In the end, keep in mind that the absolute values produced by any of the methods deserve being taken with a grain of salt. As time goes on, the administrator of a voice mobility network should be able to learn what the real quality means for any given value the tool suggests, even when the tool is placing results a half a MOS point too high or too low. However, the variation of the scores, especially when the network has changed, can be a valuable tool for point the way towards the solution.

Jitter | What Makes Voice over IP Quality Suffer


Jitter is the variation in delays that the receiver experiences. Jitter is a nuisance that the user does not hear directly, because the phones employ a jitter buffer to correct for any delays. Jitter can be defined in a number of ways. One way is to use the standard deviation or maximum deviation around the mean delay per packet. Another way is to use the known arrival intervals (such as 20ms), and subtract consecutive delays of packets that were not lost from the known arrival time, then take the standard deviation or the maximum deviation. Either way, the jitter, measured in times or percentages against the mean, tells how variable the network is.
Jitter is introduced by variable queuing delays within network equipment. Phones and PBXs are well known for having very regular transmission intervals. However, the intervening network may have variable traffic. As the queue depths change and the network loads fluctuate, and as contention-based media such as Wi-Fi links clog with density, packets are forced to wait. Wireless networks are the biggest culprit for introducing delay into an enterprise private network. This is because wireless packets can be lost and retransmitted, and the time it takes to retransmit a packet can usually be measured in units of a millisecond.
A jitter buffer's job is to sit on the receiver and prevent the jitter from causing an underrun of the voice decoder. An underrun is an awkward period of silence that happens when the phone has finished playing the previous packet and needs another packet to play, but one has not yet arrived. These underruns count as a form of error or loss, even if every packet does make it to the receiver, and loss concealment will work to disguise them. The problem with jitter becomes that an underrun must be followed by an increase in delay of the same amount, assuming no packets are lost. This can be seen by realizing that the delayed packet will hold up the line for packets behind it.
Here, the value of the jitter buffer can be seen. The jitter buffer lets the receiver build up a slight delay in the output. If this delay is greater than the amount of actual jitter on the network, the jitter buffer will be able to smooth things out without underruning.
In this sense, the jitter buffer converts jitter directly into delay.

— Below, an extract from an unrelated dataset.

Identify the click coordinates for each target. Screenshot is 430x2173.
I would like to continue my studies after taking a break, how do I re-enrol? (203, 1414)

If the jitter becomes too large, the jitter buffer may have limited room, and start dropping earlier samples in the buffer to let the call catch up to be closer to real time. In this way, the jitter buffer can convert the jitter directly into loss.
Because jitter is always converted into delay first, then loss, it does not have a direct impact on the E-model by itself, but instead can be folded in to the other measures. However, the complication arises because the user or administrator does not usually know the exact parameters of the jitter buffer. How many samples, how much delay, will the jitter buffer take before it starts to drop audio? Does the jitter buffer start off with a fixed delay? Does it build up the delay as jitter forces it to? Or does it try to proactively build in some delay, which can grow or shrink as the underruns occur? These all have an impact on the E-model call quality.
As a result, a rule of thumb here is to match the jitter tolerance to the delay tolerance. The network, at least, should not introduce more than 50ms of jitter.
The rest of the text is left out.